Carper’s Clean Diesel Legislation Passes Senate Bill Would Help Retrofit Old Vehicles With New, Clean-Diesel Engines

WASHINGTON (June 21, 2005) – By a vote of 92-1, the Senate Tuesday night passed legislation sponsored by Sen. Tom Carper, D-Del., that would help reduce pollution from existing diesel engines. The bill, entitled the Diesel Emissions Reduction Act of 2005, was added as an amendment to comprehensive energy legislation currently being debated by the Senate. The diesel legislation, which is cosponsored by Sen.
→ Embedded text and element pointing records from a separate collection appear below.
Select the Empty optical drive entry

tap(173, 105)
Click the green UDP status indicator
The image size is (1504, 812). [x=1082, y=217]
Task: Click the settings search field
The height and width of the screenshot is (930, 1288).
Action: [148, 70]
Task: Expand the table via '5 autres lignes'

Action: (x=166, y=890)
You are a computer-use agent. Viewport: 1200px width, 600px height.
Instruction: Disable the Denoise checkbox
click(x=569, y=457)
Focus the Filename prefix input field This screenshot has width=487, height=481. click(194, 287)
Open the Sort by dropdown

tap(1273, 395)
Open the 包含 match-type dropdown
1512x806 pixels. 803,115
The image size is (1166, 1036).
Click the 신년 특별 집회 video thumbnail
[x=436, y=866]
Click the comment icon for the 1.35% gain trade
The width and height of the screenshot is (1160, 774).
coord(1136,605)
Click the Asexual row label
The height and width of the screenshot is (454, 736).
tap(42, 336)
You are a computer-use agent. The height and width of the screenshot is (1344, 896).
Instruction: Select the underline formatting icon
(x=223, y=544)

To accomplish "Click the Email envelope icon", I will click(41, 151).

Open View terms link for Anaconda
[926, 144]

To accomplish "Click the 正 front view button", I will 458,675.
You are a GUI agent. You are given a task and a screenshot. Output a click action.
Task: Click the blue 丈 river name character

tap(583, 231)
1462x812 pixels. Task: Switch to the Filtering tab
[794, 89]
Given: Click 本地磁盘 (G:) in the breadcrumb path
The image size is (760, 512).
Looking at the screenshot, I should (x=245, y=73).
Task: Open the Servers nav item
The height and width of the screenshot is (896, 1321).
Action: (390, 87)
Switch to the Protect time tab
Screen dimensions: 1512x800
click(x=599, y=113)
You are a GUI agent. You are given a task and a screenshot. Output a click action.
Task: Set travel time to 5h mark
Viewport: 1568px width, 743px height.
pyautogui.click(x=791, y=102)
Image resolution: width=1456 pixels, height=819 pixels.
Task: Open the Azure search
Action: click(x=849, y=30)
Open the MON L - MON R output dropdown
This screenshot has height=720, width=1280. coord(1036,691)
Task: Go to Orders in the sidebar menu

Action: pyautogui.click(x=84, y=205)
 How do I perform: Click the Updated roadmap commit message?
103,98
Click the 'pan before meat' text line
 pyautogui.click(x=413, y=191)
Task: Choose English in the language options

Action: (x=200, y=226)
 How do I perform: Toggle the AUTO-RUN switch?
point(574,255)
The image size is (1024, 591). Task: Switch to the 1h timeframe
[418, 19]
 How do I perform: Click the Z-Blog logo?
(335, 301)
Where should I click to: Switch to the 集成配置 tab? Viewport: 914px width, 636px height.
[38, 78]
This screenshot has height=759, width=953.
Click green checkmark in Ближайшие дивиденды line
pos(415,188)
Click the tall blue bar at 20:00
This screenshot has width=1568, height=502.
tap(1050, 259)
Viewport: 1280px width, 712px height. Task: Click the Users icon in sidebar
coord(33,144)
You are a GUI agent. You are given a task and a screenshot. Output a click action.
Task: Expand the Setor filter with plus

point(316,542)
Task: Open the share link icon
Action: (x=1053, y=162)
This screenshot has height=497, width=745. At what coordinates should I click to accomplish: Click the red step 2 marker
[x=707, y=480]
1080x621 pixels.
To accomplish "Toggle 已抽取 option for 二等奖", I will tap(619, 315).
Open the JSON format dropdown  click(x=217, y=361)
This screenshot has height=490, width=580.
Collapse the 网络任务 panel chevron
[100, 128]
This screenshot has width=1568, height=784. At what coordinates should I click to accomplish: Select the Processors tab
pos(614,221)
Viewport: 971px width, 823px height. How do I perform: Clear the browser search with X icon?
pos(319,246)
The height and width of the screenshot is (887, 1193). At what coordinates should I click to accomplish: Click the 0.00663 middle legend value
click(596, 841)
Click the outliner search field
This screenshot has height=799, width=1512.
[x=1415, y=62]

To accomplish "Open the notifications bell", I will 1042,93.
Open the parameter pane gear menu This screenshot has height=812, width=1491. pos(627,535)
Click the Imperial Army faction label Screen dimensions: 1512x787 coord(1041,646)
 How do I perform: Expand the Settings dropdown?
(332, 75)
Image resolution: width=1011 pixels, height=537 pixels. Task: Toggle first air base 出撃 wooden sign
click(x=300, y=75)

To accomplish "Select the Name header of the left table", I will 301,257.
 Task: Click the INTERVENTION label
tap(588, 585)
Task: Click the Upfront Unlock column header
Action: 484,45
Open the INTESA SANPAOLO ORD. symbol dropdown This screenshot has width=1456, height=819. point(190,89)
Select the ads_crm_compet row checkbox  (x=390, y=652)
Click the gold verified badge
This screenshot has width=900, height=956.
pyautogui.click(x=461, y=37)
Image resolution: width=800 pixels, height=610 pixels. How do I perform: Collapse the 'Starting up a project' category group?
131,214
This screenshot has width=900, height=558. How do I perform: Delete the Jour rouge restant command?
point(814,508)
George Voinovich, R-Ohio, would authorize $1 billion over five years to establish a national grant and loan program to help states meet new clean-diesel standards recently approved by the Environmental Protection Agency. Heavy-duty diesel vehicles, such as transit buses and garbage trucks, and off-road vehicles, such as construction equipment and tractors, account for roughly one-half of the country’s nitrogen oxide and particulate matter pollution emitted from mobile sources, like cars. As part of an effort to reduce diesel pollution, the EPA recently finalized new fuel and engine regulations designed to cut emissions from new diesel buses, trucks and off-road vehicles by more than 80 percent compared to year 2000 levels. Unfortunately, the full health and environmental benefits of the new rule won’t be realized for another 25 years because current diesel engines are so durable they last a long time and it’s not always cost-effective to replace them. In order to help states and communities meet the new diesel standards, the Diesel Emissions Reduction Act would authorize a $1 billion federal grant program to help retrofit some of the 11 million existing diesel vehicles with cleaner-burning engines and other environmental technologies. Doing so should help states, like Delaware, meet clean air standards for ozone and other pollutants faster than currently projected. “The EPA’s new diesel rules are a positive step, but we shouldn’t have to wait 25 years to get so-called dirty diesel vehicles off our streets and highways when we’ve got the means to clean them up today,” said Carper, senior Democrat on the Senate’s clean air subcommittee. “This bill will provide the right incentives to help retrofit existing diesel vehicles so that states like Delaware can enjoy cleaner air sooner rather than later.”